* _WHAT YOU NEED TO DO_
Output all records exactly.

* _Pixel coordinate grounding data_
■ ■ ■
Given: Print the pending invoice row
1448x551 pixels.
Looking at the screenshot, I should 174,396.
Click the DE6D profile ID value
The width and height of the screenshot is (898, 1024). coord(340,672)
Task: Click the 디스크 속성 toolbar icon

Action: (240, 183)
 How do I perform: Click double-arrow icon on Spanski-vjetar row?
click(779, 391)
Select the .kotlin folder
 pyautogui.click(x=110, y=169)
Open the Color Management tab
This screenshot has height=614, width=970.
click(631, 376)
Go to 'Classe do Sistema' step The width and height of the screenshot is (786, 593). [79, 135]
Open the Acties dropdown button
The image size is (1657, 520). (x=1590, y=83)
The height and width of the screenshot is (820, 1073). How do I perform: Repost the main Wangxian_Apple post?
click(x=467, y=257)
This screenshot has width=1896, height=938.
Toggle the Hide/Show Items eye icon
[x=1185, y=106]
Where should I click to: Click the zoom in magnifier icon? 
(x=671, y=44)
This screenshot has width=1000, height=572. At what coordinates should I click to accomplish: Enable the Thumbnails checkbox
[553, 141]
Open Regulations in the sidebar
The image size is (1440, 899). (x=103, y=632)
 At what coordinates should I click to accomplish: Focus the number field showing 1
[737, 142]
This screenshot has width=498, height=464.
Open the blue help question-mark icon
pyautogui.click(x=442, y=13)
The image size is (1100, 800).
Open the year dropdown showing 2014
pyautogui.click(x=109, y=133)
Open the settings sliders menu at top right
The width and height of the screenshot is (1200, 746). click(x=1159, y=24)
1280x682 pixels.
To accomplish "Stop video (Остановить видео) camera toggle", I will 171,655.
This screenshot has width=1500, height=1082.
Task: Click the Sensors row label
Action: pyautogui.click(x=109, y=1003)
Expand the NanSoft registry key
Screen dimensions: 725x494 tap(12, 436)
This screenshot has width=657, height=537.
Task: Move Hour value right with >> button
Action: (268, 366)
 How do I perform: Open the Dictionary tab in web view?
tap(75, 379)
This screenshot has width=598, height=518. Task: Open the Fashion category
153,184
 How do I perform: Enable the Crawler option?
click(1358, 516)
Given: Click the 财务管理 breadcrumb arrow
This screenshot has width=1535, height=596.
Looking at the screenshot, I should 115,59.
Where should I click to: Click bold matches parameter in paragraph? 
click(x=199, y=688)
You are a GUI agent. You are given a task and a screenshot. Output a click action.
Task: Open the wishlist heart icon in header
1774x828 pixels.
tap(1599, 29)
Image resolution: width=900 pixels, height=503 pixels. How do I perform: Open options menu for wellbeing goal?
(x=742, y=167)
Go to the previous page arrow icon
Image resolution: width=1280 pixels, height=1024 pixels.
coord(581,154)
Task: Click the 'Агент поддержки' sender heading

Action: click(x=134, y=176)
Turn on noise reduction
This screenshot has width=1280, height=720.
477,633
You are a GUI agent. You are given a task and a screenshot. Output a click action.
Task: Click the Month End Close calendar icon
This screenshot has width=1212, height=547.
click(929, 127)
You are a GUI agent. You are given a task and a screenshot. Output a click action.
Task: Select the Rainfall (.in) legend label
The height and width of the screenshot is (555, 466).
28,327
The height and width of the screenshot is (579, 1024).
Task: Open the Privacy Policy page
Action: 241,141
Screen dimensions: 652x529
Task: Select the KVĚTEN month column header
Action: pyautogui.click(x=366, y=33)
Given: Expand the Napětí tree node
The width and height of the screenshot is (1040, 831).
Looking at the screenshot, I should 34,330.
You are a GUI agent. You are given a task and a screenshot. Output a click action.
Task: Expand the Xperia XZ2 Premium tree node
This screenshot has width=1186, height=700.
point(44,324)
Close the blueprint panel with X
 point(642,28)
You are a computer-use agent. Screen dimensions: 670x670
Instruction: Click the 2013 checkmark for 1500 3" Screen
■ ■ ■
* _SOLUTION FOR THIS PROBLEM_
Given: Print the pending invoice row
1448x551 pixels.
Looking at the screenshot, I should 174,396.
Click the DE6D profile ID value
The width and height of the screenshot is (898, 1024). coord(340,672)
Task: Click the 디스크 속성 toolbar icon

Action: (240, 183)
 How do I perform: Click double-arrow icon on Spanski-vjetar row?
click(779, 391)
Select the .kotlin folder
 pyautogui.click(x=110, y=169)
Open the Color Management tab
This screenshot has height=614, width=970.
click(631, 376)
Go to 'Classe do Sistema' step The width and height of the screenshot is (786, 593). [79, 135]
Open the Acties dropdown button
The image size is (1657, 520). (x=1590, y=83)
The height and width of the screenshot is (820, 1073). How do I perform: Repost the main Wangxian_Apple post?
click(x=467, y=257)
This screenshot has width=1896, height=938.
Toggle the Hide/Show Items eye icon
[x=1185, y=106]
Where should I click to: Click the zoom in magnifier icon? 
(x=671, y=44)
This screenshot has width=1000, height=572. At what coordinates should I click to accomplish: Enable the Thumbnails checkbox
[553, 141]
Open Regulations in the sidebar
The image size is (1440, 899). (x=103, y=632)
 At what coordinates should I click to accomplish: Focus the number field showing 1
[737, 142]
This screenshot has width=498, height=464.
Open the blue help question-mark icon
pyautogui.click(x=442, y=13)
The image size is (1100, 800).
Open the year dropdown showing 2014
pyautogui.click(x=109, y=133)
Open the settings sliders menu at top right
The width and height of the screenshot is (1200, 746). click(x=1159, y=24)
1280x682 pixels.
To accomplish "Stop video (Остановить видео) camera toggle", I will 171,655.
This screenshot has width=1500, height=1082.
Task: Click the Sensors row label
Action: pyautogui.click(x=109, y=1003)
Expand the NanSoft registry key
Screen dimensions: 725x494 tap(12, 436)
This screenshot has width=657, height=537.
Task: Move Hour value right with >> button
Action: (268, 366)
 How do I perform: Open the Dictionary tab in web view?
tap(75, 379)
This screenshot has width=598, height=518. Task: Open the Fashion category
153,184
 How do I perform: Enable the Crawler option?
click(1358, 516)
Given: Click the 财务管理 breadcrumb arrow
This screenshot has width=1535, height=596.
Looking at the screenshot, I should 115,59.
Where should I click to: Click bold matches parameter in paragraph? 
click(x=199, y=688)
You are a GUI agent. You are given a task and a screenshot. Output a click action.
Task: Open the wishlist heart icon in header
1774x828 pixels.
tap(1599, 29)
Image resolution: width=900 pixels, height=503 pixels. How do I perform: Open options menu for wellbeing goal?
(x=742, y=167)
Go to the previous page arrow icon
Image resolution: width=1280 pixels, height=1024 pixels.
coord(581,154)
Task: Click the 'Агент поддержки' sender heading

Action: click(x=134, y=176)
Turn on noise reduction
This screenshot has width=1280, height=720.
477,633
You are a GUI agent. You are given a task and a screenshot. Output a click action.
Task: Click the Month End Close calendar icon
This screenshot has width=1212, height=547.
click(929, 127)
You are a GUI agent. You are given a task and a screenshot. Output a click action.
Task: Select the Rainfall (.in) legend label
The height and width of the screenshot is (555, 466).
28,327
The height and width of the screenshot is (579, 1024).
Task: Open the Privacy Policy page
Action: 241,141
Screen dimensions: 652x529
Task: Select the KVĚTEN month column header
Action: pyautogui.click(x=366, y=33)
Given: Expand the Napětí tree node
The width and height of the screenshot is (1040, 831).
Looking at the screenshot, I should 34,330.
You are a GUI agent. You are given a task and a screenshot. Output a click action.
Task: Expand the Xperia XZ2 Premium tree node
This screenshot has width=1186, height=700.
point(44,324)
Close the blueprint panel with X
 point(642,28)
You are a computer-use agent. Screen dimensions: 670x670
Instruction: Click the 2013 checkmark for 1500 3" Screen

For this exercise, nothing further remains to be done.